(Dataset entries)
BEGIN

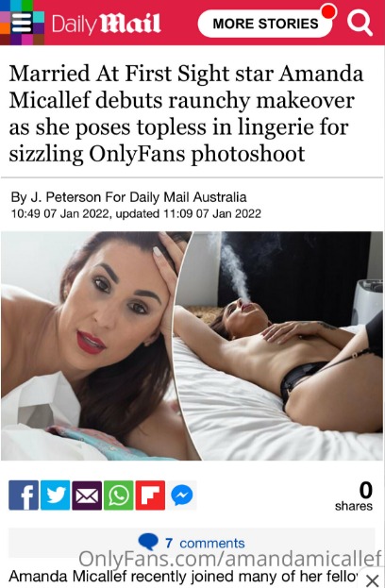Screen dimensions: 385x588
Task: Click the 0 shares counter
Action: tap(354, 496)
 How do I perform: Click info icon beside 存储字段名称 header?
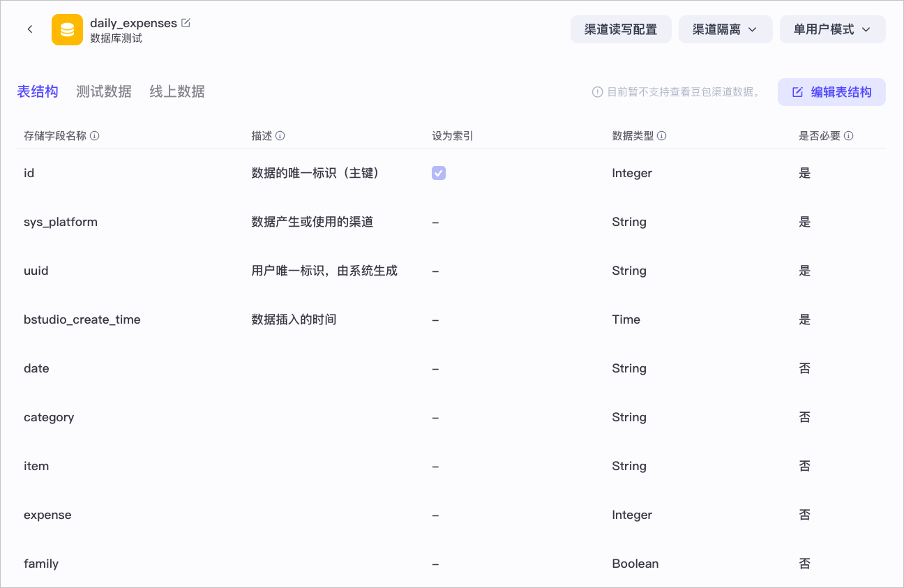(95, 136)
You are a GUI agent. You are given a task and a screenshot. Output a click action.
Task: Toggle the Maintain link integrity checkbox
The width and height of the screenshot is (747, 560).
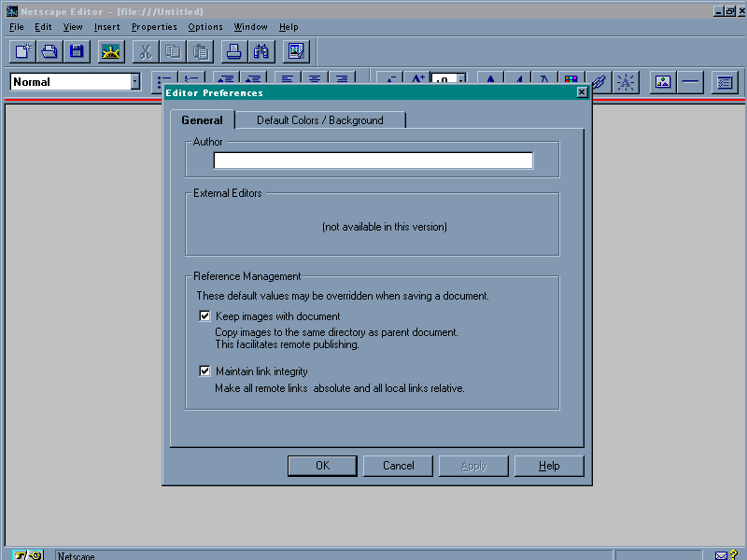[x=205, y=371]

END

● Problem
What the answer must hold is the exact text of every line from the one containing "You are a GUI" through the end of the data, minus any pictures.

● Output for this task
You are a GUI agent. You are given a task and a screenshot. Output a click action.
Task: Toggle the Maintain link integrity checkbox
The width and height of the screenshot is (747, 560).
[x=205, y=371]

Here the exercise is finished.